SELECTION

A new job, a new city, a new apartment. New knitting groups, new friends, new projects. All good things. All exciting. Things have been the same for a long time, put on hold in pursuit of an education. But now they are stretching and growing, moving out of stasis and into motion. Slipping, sliding, rumbling, tectonic motion. A million things are calling for attention, tired of waiting their turn.

It’s so easy to grasp, to clutch, to hold on to the familiar.

My yoga teacher used to call this riding your edge, and it’s exactly the place you want to be, this place where things happen. It’s the place between comfort and panic – you’re still in control, but only just.

It’s easy to stand in a safe position, rooted to the floor, grounded and stable. Mountain pose is a place of rest, and it is where you begin. Being at your center is comfortable, but in order to grow you must move out of that place of comfort. You ride your edge out into the unfamiliar, into the unbalanced. You have to move out of your center before you can learn to come back to it.

AVAILABLE DATA
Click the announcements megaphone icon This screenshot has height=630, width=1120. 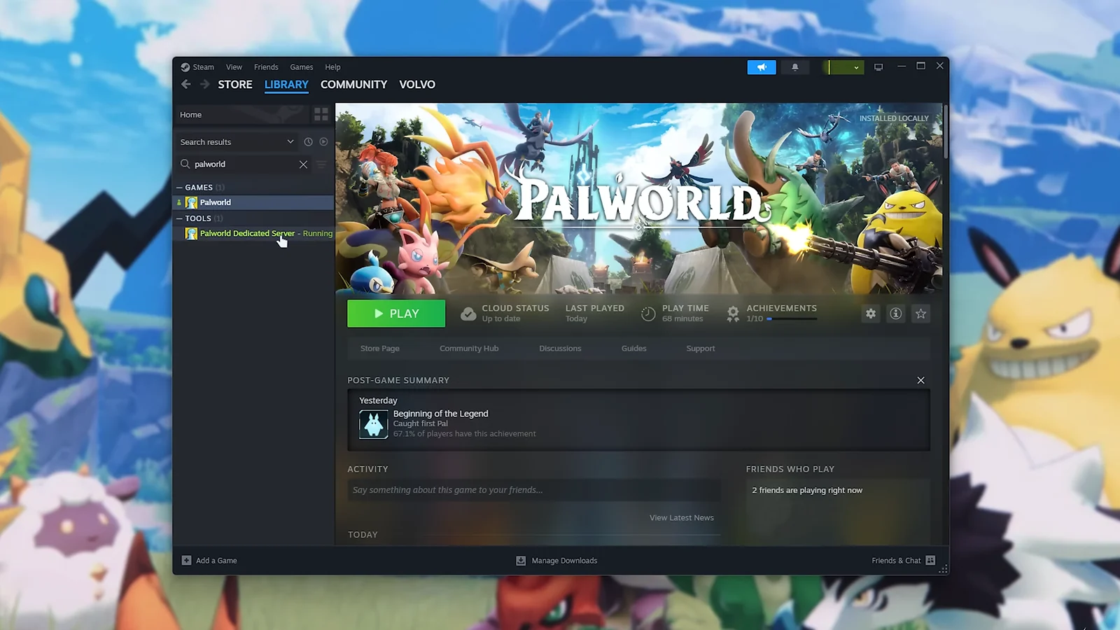(761, 67)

WHAT IS ASKED
a: In the essay about change, which yoga pose is called a place of rest where you begin?
b: Please retype the essay about change, starting with "It’s so easy" and going on through "but only just.".
c: Pick up the essay about change after its final sentence and keep writing it.

WRITTEN RESPONSES
a: Mountain pose.

b:
It’s so easy to grasp, to clutch, to hold on to the familiar.

My yoga teacher used to call this riding your edge, and it’s exactly the place you want to be, this place where things happen. It’s the place between comfort and panic – you’re still in control, but only just.

c:
When you move to your edge, you falter. You know you have found it when you begin to lose your balance, when feel that you are just about to tip over. Arms flail, legs refuse to stand firm. Things are wobbly and uncertain. Muscles tighten, grasping and reaching, trying desperately to hold on.

As your body tips and trembles, your eyes settle on something small, something insignificant. An island of quiet in the midst of the storm. A moment of curiosity or laughter grants you a second’s pause. A deep breath. Your eyes settle, and they stay. Things become still. You have found your drishdi.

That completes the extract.